С декабря 1946-го в Нюрнберге проходил процесс над немецкими врачами, которые ставили опыты на заключенных в концлагерях. На заседаниях международного трибунала присутствовали в качестве экспертов советские врачи. Вот она, реальная возможность свободного общения с американцами, вербовки, передачи шпионских заданий, денег и средств связи. Немцы и сам процесс Любого не интересовали, он читал материалы СМЕРШ. Наблюдение за советскими врачами велось добросовестно, аккуратно фиксировались контакты с американцами. Наверняка не все. Влад был уверен: самые важные встречи проходили конспиративно. Вообще, многое пока оставалось неясным. Он выписывал имена, звания, время, место и продолжительность контактов, строил графики и таблицы, думал, анализировал. Скоро появился первый, черновой, список подозреваемых.
Доклад Игнатьева и Рюмина был готов. Любый прочитал его и в очередной раз подивился тупости этих жвачных животных. Накатали несколько десятков страниц нуднейшей тягомотины о вредительстве и саботаже. Перечислили, кто в разные годы был замечен в сочувствии антипартийной оппозиции. Ну, а где шпионские связи, каналы передачи информации и денег? Кто конкретно возглавляет заговор? Кто обработан таким образом, что готов выступить на предстоящем открытом процессе и не откажется от своих показаний в последний момент? Никто! В общем, пустота, вязкое бюрократическое словоблудие. Чем же они занимались все это время? Так и не поняли, придурки, что вредительство и сочувствие оппозиции – примитив, прошлогодний снег. Сегодня главное – шпионаж, заговор. Не поняли или не захотели понять?

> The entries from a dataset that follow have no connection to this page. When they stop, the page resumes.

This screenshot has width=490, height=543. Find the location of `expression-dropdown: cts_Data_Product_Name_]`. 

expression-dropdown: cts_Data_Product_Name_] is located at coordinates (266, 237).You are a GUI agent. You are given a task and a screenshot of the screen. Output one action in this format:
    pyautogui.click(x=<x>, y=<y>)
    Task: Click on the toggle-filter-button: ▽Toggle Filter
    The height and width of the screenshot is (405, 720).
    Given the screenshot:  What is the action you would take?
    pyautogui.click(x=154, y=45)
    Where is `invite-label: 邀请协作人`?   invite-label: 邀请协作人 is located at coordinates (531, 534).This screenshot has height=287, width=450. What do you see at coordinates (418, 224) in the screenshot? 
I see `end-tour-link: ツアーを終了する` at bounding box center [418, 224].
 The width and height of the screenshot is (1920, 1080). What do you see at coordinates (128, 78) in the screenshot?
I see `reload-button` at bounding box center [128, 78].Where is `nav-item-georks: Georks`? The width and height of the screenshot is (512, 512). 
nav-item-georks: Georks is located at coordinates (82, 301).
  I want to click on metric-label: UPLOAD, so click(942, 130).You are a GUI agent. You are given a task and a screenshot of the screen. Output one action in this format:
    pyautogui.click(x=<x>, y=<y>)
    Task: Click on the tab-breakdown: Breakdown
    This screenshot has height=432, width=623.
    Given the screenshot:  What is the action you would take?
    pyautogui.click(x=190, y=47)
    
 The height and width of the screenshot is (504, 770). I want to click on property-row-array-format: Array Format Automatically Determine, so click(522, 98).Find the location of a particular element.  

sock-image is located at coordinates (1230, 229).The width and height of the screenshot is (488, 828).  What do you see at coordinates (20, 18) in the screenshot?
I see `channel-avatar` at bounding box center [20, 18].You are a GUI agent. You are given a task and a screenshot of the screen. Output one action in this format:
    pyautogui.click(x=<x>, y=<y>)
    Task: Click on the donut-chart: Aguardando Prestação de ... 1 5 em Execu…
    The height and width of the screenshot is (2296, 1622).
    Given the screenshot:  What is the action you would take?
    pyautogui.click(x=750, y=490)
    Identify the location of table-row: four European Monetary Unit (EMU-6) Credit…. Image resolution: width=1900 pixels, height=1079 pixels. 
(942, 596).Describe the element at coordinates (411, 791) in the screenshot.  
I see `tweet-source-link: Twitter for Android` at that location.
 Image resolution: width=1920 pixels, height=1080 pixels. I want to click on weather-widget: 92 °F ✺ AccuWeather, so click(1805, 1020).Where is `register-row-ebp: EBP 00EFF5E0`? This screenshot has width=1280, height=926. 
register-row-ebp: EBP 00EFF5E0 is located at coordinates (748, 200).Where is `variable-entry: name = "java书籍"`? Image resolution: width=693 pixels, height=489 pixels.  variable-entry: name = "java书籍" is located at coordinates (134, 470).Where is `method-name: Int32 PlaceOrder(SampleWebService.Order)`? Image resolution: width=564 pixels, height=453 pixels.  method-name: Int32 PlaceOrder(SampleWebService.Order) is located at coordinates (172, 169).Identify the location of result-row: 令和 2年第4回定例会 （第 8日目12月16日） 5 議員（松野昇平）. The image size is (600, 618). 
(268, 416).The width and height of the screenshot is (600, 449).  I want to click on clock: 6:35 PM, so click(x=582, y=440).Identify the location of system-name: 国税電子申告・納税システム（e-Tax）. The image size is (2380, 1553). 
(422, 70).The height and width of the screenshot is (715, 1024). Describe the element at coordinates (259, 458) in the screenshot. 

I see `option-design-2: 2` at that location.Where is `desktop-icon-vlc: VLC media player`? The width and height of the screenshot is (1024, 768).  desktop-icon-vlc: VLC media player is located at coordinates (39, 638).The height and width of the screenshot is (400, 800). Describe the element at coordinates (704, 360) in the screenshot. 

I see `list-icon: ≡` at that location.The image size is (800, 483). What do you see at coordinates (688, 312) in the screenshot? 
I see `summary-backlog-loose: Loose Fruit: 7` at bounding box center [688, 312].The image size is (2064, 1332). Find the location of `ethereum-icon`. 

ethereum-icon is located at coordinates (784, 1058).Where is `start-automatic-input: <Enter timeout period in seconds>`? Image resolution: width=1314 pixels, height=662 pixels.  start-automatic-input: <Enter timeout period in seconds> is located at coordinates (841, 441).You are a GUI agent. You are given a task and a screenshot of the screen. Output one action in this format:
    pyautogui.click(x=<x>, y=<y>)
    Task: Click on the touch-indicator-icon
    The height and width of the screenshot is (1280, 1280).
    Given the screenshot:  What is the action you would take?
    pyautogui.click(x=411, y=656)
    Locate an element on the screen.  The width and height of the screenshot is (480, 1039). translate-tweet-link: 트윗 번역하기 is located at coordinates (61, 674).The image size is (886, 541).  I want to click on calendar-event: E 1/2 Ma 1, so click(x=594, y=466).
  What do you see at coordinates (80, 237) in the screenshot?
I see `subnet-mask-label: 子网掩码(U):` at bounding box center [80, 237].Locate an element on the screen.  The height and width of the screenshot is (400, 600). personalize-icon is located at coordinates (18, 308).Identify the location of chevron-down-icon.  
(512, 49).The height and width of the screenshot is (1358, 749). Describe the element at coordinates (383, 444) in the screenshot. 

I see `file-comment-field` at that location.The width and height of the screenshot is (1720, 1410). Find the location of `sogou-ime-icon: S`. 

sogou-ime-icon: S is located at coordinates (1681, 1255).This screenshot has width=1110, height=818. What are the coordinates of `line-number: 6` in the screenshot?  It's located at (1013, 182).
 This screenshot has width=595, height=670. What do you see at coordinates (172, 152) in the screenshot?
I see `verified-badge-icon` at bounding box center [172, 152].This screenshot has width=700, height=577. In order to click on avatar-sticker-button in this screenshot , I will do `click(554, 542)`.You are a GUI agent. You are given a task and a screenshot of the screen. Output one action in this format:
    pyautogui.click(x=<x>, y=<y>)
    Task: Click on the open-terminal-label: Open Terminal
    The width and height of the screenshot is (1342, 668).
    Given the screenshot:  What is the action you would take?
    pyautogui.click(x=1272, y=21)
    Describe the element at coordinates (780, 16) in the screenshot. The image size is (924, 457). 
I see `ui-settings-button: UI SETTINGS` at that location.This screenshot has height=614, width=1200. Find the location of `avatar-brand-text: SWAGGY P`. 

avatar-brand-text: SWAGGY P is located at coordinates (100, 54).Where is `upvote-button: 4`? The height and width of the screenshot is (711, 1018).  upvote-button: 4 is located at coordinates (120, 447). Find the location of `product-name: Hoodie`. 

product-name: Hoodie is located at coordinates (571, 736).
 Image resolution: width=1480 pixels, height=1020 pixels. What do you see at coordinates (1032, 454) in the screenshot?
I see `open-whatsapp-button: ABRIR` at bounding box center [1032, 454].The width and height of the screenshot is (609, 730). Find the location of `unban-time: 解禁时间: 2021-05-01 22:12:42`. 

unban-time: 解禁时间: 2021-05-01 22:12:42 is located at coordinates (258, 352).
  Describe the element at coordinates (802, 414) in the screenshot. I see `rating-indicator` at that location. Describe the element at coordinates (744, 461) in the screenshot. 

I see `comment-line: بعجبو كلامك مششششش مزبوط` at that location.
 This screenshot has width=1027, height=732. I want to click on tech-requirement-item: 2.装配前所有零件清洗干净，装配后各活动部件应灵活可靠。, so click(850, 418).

Через два дня Сам снял Окурка за профнепригодность, выкинул из МГБ в Министерство госконтроля, на жалкую должность старшего контролера. Любый вздохнул с облегчением. Конечно, по-хорошему Игнатьева тоже следовало выкинуть, а заодно еще десяток-другой разной сволочи. Но ничего, все еще впереди.
* * *
Семен Ефимович гулял с правнуком часа два. Надя за это время успела перестирать и развесить груду белья, сварила кастрюлю щей, вымыла плиту и холодильник. Лена пыталась ей помогать, но довольно вяло, в конце концов взяла книжку, улеглась и через несколько минут заснула.
Потом Надя и Семен Ефимович искупали Никиту, Лена покормила его и опять отключилась.
Стараясь не шуметь, они навели порядок в кухонном шкафу, выпили чаю, хотели разобрать и вынести полысевшую елку, но решили сделать это позже, после Старого Нового года. Смели осыпавшуюся хвою и тихо ушли.
На улице Надя закурила, Семен Ефимович стряхнул тонкий слой снега с лобового стекла, положил на заднее сиденье пустые сумки, сел за руль, включил зажигание. «Москвичок» сердито зафырчал. Надя кинула окурок в сугроб и продолжала стоять неподвижно.
Справа, за трассой, заснеженный пустырь сливался с небом, таким низким и темным, что полоска леса у горизонта казалась тенью тучи. Слева высились новостройки с черными рядами окон. На двенадцатом этаже одиноко мерцал слабый огонек бра, которое они оставили включенным.
Семен Ефимович открыл дверцу:
– Ну, в чем дело?
– Извини, пап, задумалась. Давай-ка я поведу, ты устал.
– Это ты устала, с ног валишься, а я в порядке.